I’m already confused. Ravens deliver news here. What the fuck? Oh, Ned. You’re such a pushover.

I think they’re calling Tommy gay. That kid is totally not really doing these stunts. Brandon is like Sam from Diff’rent Strokes. Totally unfuckingnecessary. He has such an obvious tell. Learn to lie, kid. You’re royalty. It’s part of the territory. That little redhead is such a slut. She can’t be older than 13 and she’s giving dudes the eye.

And now Dom DeLuise is back from the dead and punking out Sean Bean. He has the nerve to tell someone else that they’re fat. This pig left his kingdom, sitting on his ass, eating pizza while Bean fought the good fight. What a piece of shit. “I need you. Be the hand of the king.” Give the king a handy. Holy shit. The king just pre-impreganted Bean’s kid.

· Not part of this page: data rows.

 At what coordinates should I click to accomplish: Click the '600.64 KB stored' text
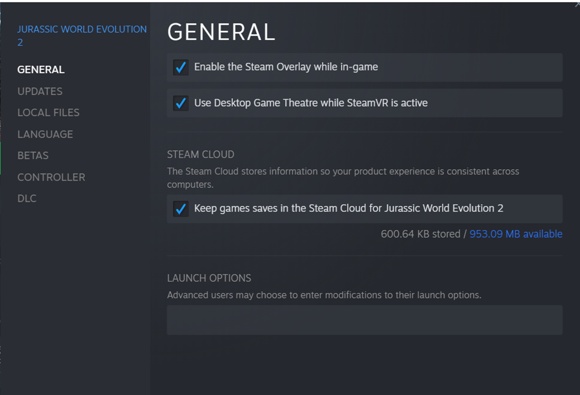click(x=420, y=234)
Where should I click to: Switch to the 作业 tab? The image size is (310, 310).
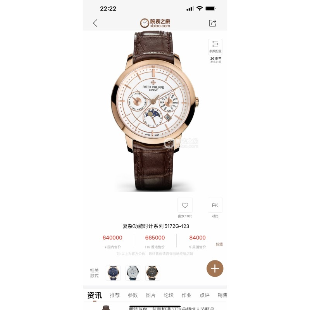187,295
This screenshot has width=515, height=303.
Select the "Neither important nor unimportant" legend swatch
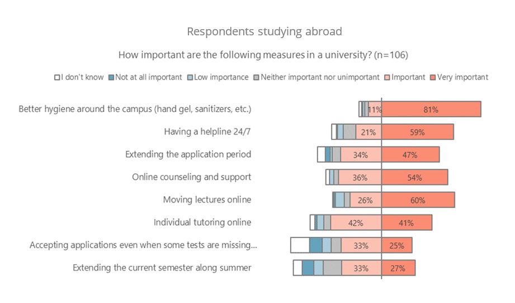click(x=257, y=77)
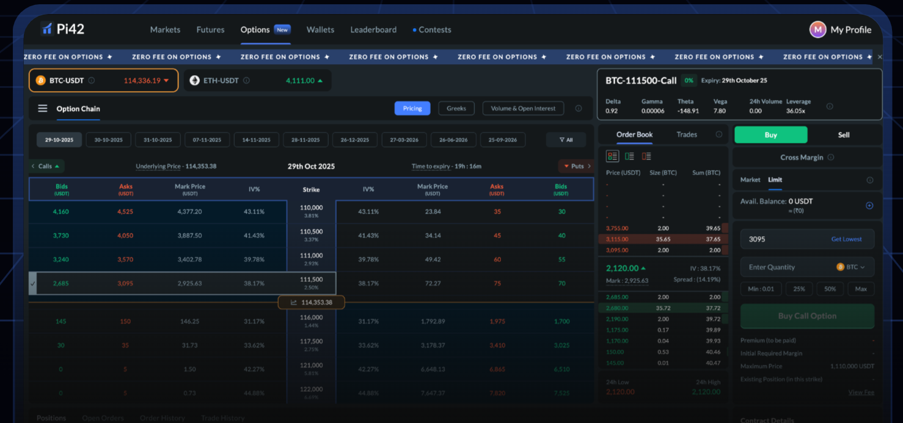Show the Greeks view button

[x=456, y=109]
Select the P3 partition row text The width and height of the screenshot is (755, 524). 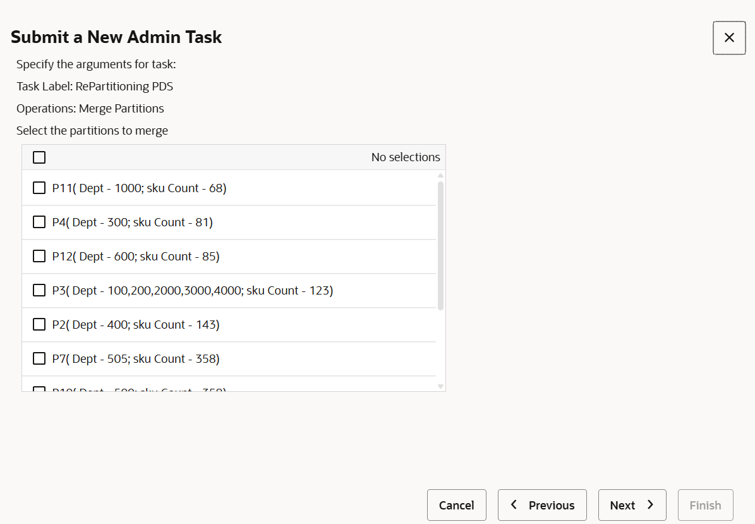click(x=192, y=291)
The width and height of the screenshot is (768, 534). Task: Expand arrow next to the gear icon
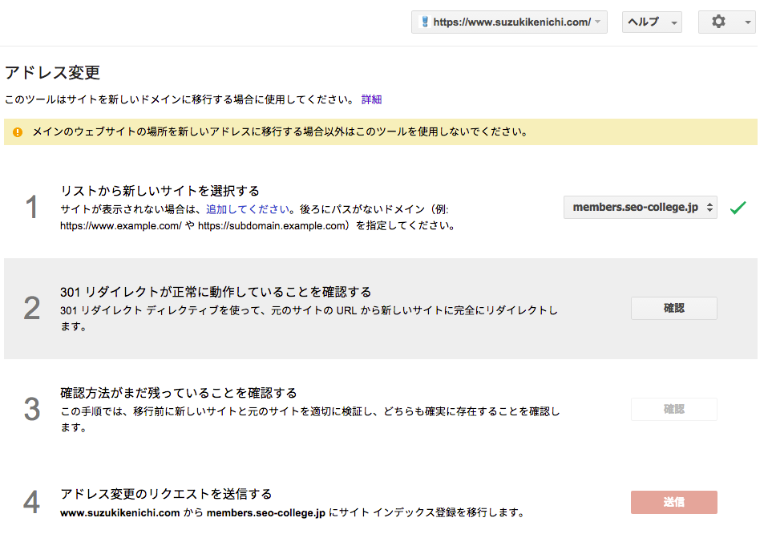click(747, 22)

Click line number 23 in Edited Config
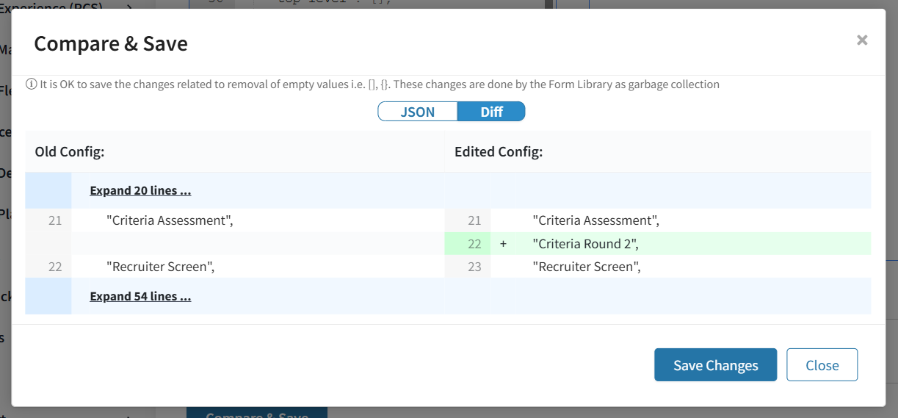point(474,267)
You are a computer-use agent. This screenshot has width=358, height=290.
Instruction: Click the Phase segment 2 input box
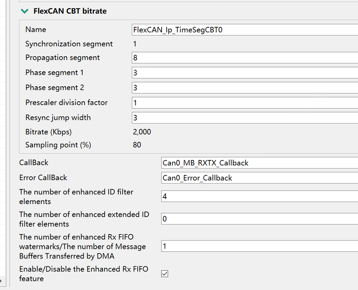click(215, 87)
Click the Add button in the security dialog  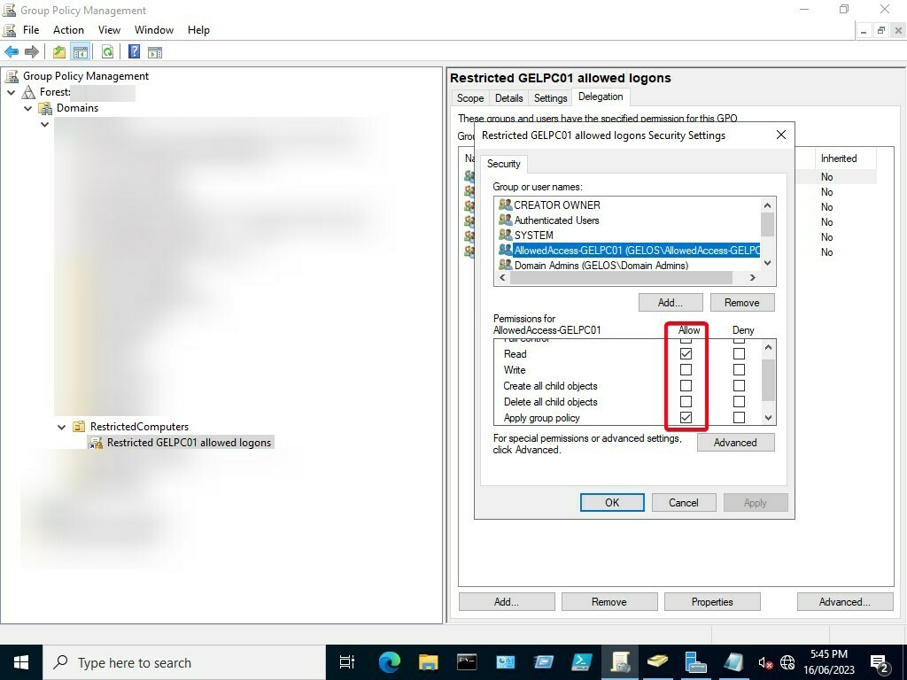point(671,302)
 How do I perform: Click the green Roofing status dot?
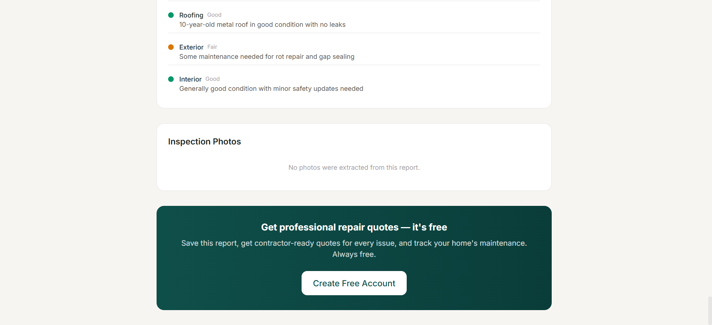click(171, 15)
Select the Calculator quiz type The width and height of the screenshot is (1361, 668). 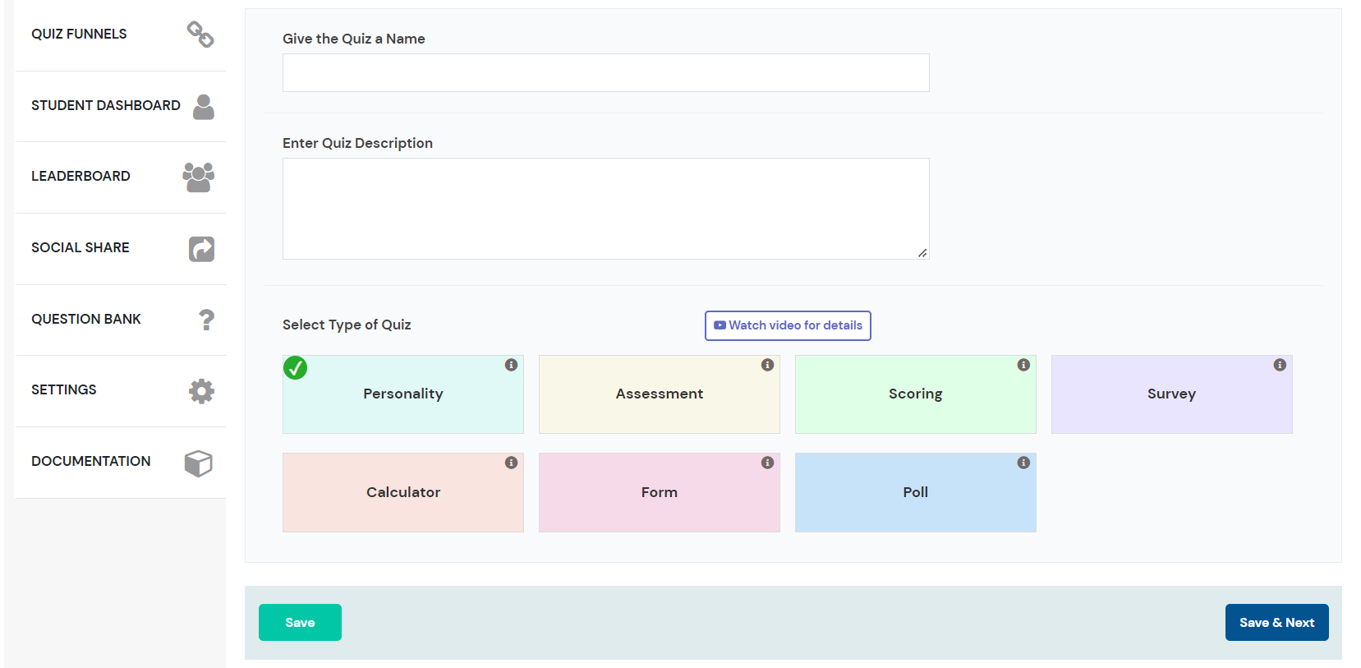402,492
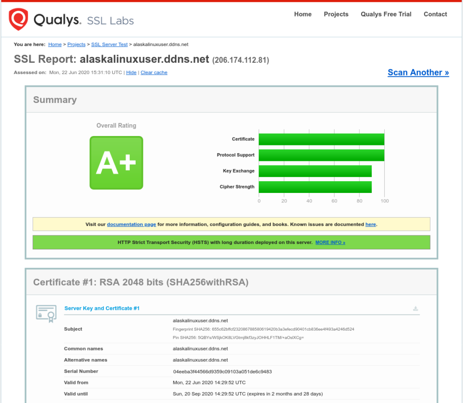Screen dimensions: 463x403
Task: Click the Key Exchange score bar
Action: 315,171
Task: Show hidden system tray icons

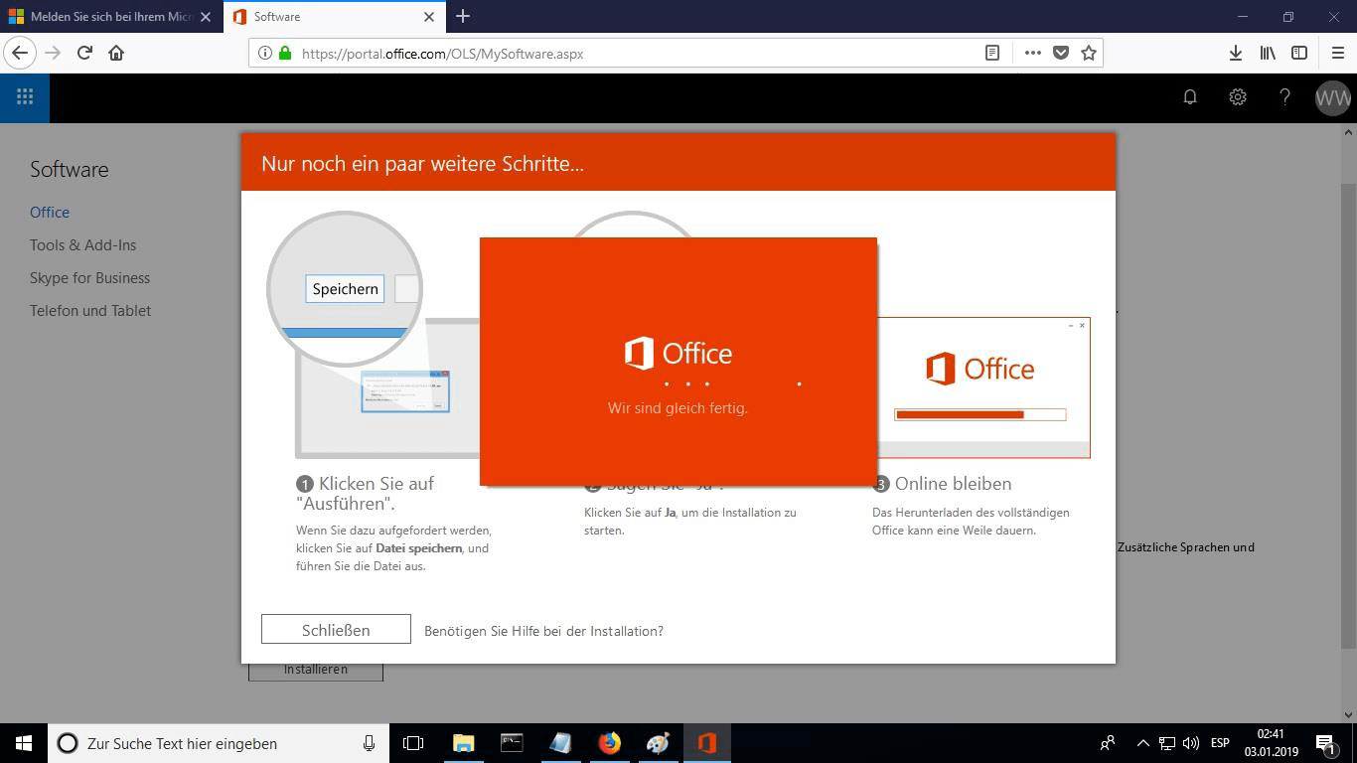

What the fuck i this thing that just walked in? The white hair works on her but this guy is something out of a nightmare. Wait. Are they related? He’s touching his naked sister and then┬ásaid, “You don’t want to wake the dragon.” That guy is sick. He’s like a gay, demented Quicksilver. Now, she has to get a closer look at some foreign manboobs. Now, The Great Khali is staring her down. This is way dumb. Perv and girl’s dad was on that show with Peter Capaldi (Twelfth Doctor), The Thick of It. Pretty funny. Jesus, now the guy is wanting a whole village to pull a train on his sister. When is she going to get pissed?

Peter Dinklage said bastard six times. Best dialogue ever. Too bad he meant it in its literal sense, rather than slang. So one family had someone killed. How am I supposed to keep any of this straight? There are a hundred families. So, in this culture, they don’t just watch porn. They have sex as public demonstration for all to enjoy. Then, a fight to the death. I’m cumming! Not really. This is messed up.

Just what every attractive blonde wants…books. Not to say she or blondes, in general, are dumb but if the shoe fits. Also, a tropical fruit of some kind. She’s hypnotized the masses just so she can touch a horse. The horse kept by non-Arnold Conan. “Make him happy.” Man, let me check the tea leaves to decipher this quandary. Except nothing has ever been so transparent. Come on, what more romantic time to be deflowered against your will than at sunset? Don;’t bother trying to cover your boobs, we’ve already seen everything.


That’s what you get for being a pervert. Now, this guy’s going to toss you a few stories to the ground. Sweet. Knew it.

Verdict: I was totally lost but I grant that my attention has been divided. The ending was cruel enough to warrant watching the second episode. So I will. But I’m going to stop writing so I can pay attention and get back on track. Later.